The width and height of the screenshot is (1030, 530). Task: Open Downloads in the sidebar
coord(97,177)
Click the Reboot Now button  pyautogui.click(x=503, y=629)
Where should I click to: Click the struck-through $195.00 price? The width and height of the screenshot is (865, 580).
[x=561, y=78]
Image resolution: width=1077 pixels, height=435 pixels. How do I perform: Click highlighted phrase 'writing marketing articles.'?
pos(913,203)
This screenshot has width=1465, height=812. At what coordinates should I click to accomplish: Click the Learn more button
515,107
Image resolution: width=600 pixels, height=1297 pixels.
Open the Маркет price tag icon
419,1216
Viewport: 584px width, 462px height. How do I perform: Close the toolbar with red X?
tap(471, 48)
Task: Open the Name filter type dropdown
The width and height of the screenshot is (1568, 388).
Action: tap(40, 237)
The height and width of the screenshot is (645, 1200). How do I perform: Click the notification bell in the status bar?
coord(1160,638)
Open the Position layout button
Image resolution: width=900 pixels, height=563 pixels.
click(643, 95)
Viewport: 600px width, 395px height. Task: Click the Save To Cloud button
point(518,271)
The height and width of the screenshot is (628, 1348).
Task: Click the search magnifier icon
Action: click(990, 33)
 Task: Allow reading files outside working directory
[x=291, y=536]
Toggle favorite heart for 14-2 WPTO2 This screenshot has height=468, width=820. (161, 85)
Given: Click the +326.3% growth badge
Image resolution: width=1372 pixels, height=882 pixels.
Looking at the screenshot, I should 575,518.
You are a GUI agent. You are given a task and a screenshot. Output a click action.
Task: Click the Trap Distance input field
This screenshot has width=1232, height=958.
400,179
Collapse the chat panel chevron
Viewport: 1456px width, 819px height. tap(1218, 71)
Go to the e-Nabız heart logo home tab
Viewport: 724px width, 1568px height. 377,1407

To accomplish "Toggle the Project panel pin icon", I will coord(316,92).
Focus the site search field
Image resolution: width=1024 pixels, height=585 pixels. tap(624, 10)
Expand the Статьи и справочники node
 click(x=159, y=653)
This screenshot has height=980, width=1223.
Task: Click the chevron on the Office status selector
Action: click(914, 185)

(YOUR GOAL):
Rewrite every line of the records above as a JSON list of strings, one string per line, leaving out blank lines.

(WRITTEN SOLUTION):
[
  "The width and height of the screenshot is (1030, 530). Task: Open Downloads in the sidebar",
  "coord(97,177)",
  "Click the Reboot Now button  pyautogui.click(x=503, y=629)",
  "Where should I click to: Click the struck-through $195.00 price? The width and height of the screenshot is (865, 580).",
  "[x=561, y=78]",
  "Image resolution: width=1077 pixels, height=435 pixels. How do I perform: Click highlighted phrase 'writing marketing articles.'?",
  "pos(913,203)",
  "This screenshot has width=1465, height=812. At what coordinates should I click to accomplish: Click the Learn more button",
  "515,107",
  "Image resolution: width=600 pixels, height=1297 pixels.",
  "Open the Маркет price tag icon",
  "419,1216",
  "Viewport: 584px width, 462px height. How do I perform: Close the toolbar with red X?",
  "tap(471, 48)",
  "Task: Open the Name filter type dropdown",
  "The width and height of the screenshot is (1568, 388).",
  "Action: tap(40, 237)",
  "The height and width of the screenshot is (645, 1200). How do I perform: Click the notification bell in the status bar?",
  "coord(1160,638)",
  "Open the Position layout button",
  "Image resolution: width=900 pixels, height=563 pixels.",
  "click(643, 95)",
  "Viewport: 600px width, 395px height. Task: Click the Save To Cloud button",
  "point(518,271)",
  "The height and width of the screenshot is (628, 1348).",
  "Task: Click the search magnifier icon",
  "Action: click(990, 33)",
  " Task: Allow reading files outside working directory",
  "[x=291, y=536]",
  "Toggle favorite heart for 14-2 WPTO2 This screenshot has height=468, width=820. (161, 85)",
  "Given: Click the +326.3% growth badge",
  "Image resolution: width=1372 pixels, height=882 pixels.",
  "Looking at the screenshot, I should 575,518.",
  "You are a GUI agent. You are given a task and a screenshot. Output a click action.",
  "Task: Click the Trap Distance input field",
  "This screenshot has width=1232, height=958.",
  "400,179",
  "Collapse the chat panel chevron",
  "Viewport: 1456px width, 819px height. tap(1218, 71)",
  "Go to the e-Nabız heart logo home tab",
  "Viewport: 724px width, 1568px height. 377,1407",
  "To accomplish \"Toggle the Project panel pin icon\", I will coord(316,92).",
  "Focus the site search field",
  "Image resolution: width=1024 pixels, height=585 pixels. tap(624, 10)",
  "Expand the Статьи и справочники node",
  " click(x=159, y=653)",
  "This screenshot has height=980, width=1223.",
  "Task: Click the chevron on the Office status selector",
  "Action: click(914, 185)"
]